At the same time, Fairey and fellow RISD student Ryan Lesser, along with Blaize Blouin, Alfred Hawkins, and Mike Mongo created paper and vinyl stickers and posters with an image of the wrestler André the Giant and the text "ANDRE THE GIANT HAS A POSSE 7' 4", 520 lb", ("7'4", 520 lbs", or 2.24 m, 236 kg, famously being Andre The Giant's billed height and weight) as an in-joke directed at hip hop and skater subculture, and then began clandestinely (and somewhat fanatically) propagating and posting them in Providence, Rhode Island and the rest of the Eastern United States.

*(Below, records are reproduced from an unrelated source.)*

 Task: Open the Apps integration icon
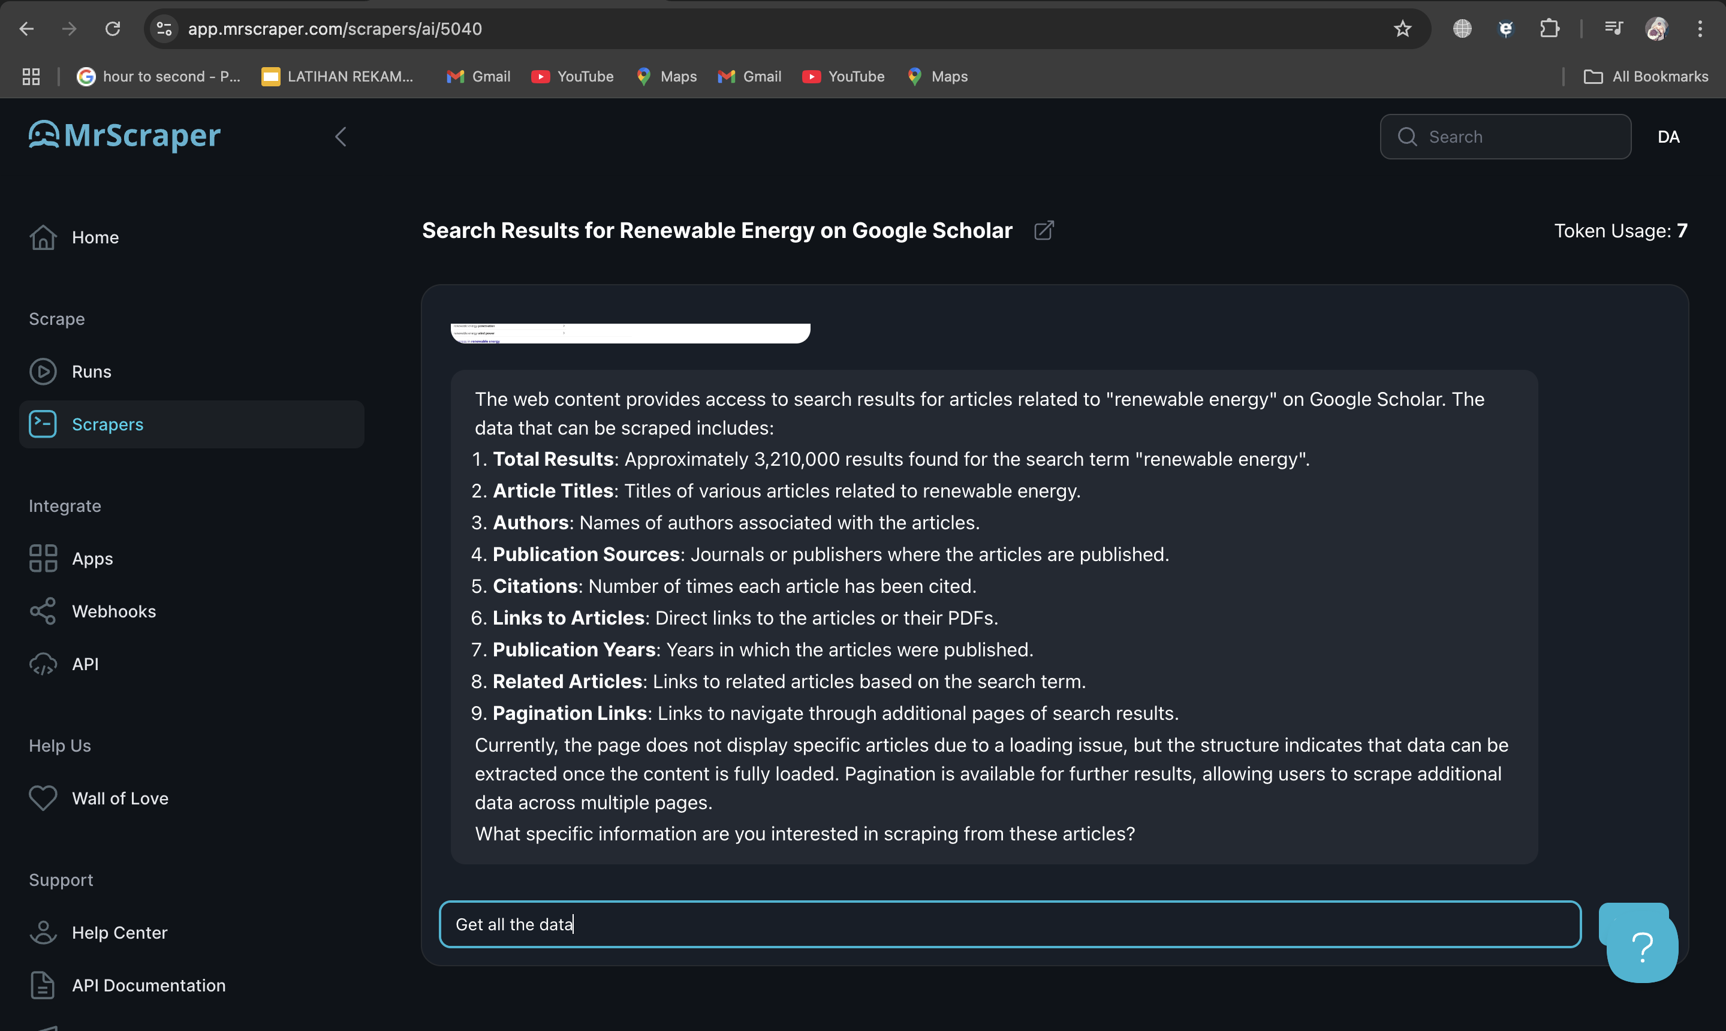tap(44, 557)
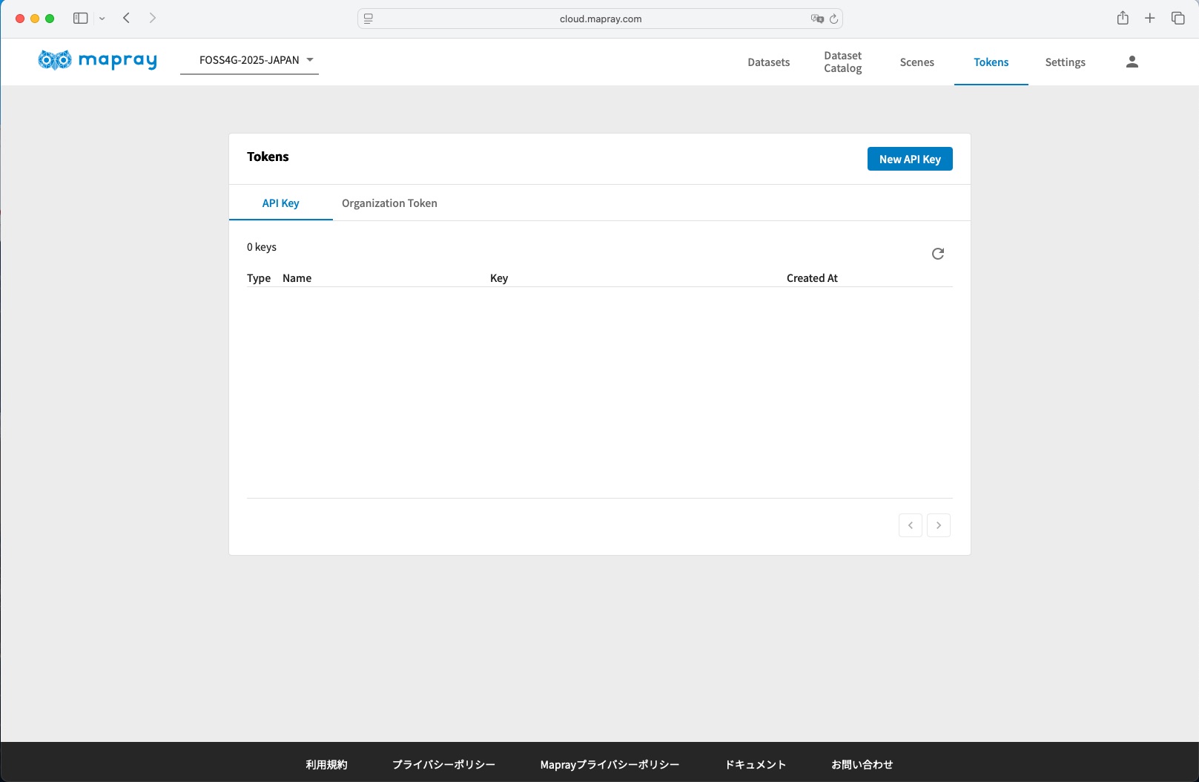The height and width of the screenshot is (782, 1199).
Task: Click the Mapray owl logo
Action: [x=55, y=60]
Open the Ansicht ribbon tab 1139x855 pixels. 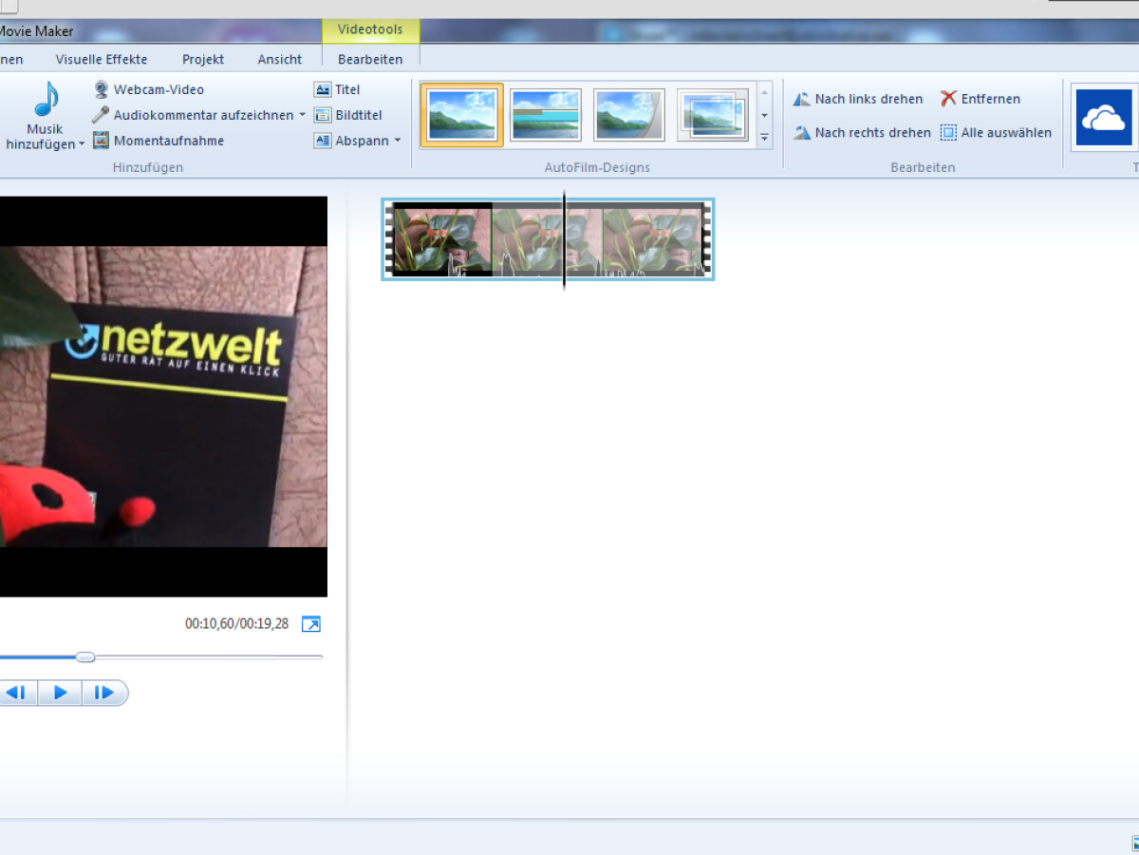point(280,59)
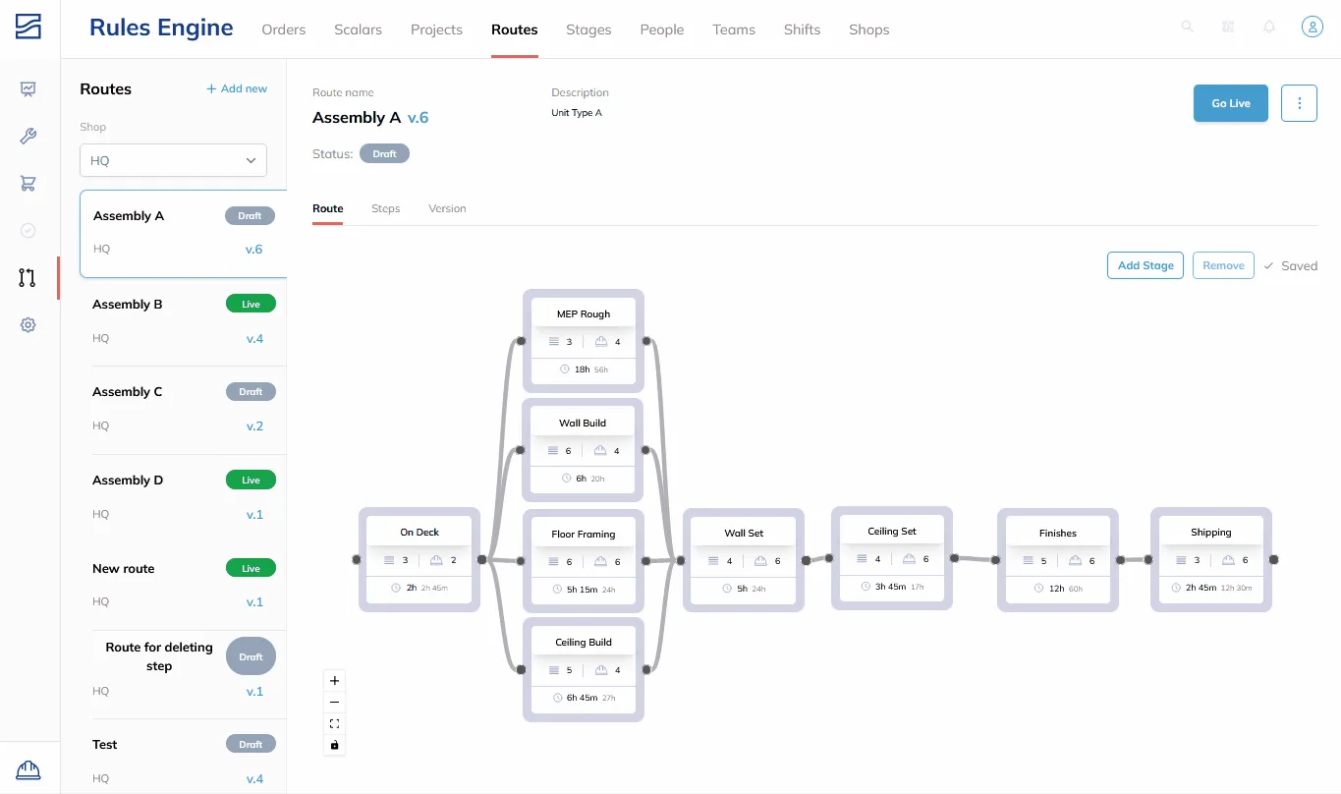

An in-joke directed at hip hop and skater subculture

Shepard Fairey - Andre the Giant Has a Posse
Shepard Fairey - Andre the Giant Has a Posse

Shepard Fairey: OBEY Giant

Fairey altered the work stylistically and semantically into the OBEY Giant. This was also to become iconic and a decisive move in Shepard Fairey's career, particularly in subsequent works that featured the ‘Obey’ word without any associated image. In a manifesto he wrote in 1990, and since posted on his website, he links his work with Heidegger's concept of phenomenology. His "Obey" Campaign draws from the John Carpenter movie They Live which starred pro wrestler Roddy Piper, taking a number of its slogans, including the "Obey" slogan, as well as the "This is Your God" slogan. Fairey has also spun off the OBEY clothing line from the original sticker campaign. He also uses the slogan "The Medium is the Message" borrowed from Marshall McLuhan.

The 'Obey' sticker campaign was an experiment in phenomenology. Shepard Fairey says, "The 'Obey' campaign had no meaning, except to cause people to react, to contemplate and search for meaning. The intention was to provoke people through disassociating words with images that normally have an underlying motive (i.e. to sell a product)."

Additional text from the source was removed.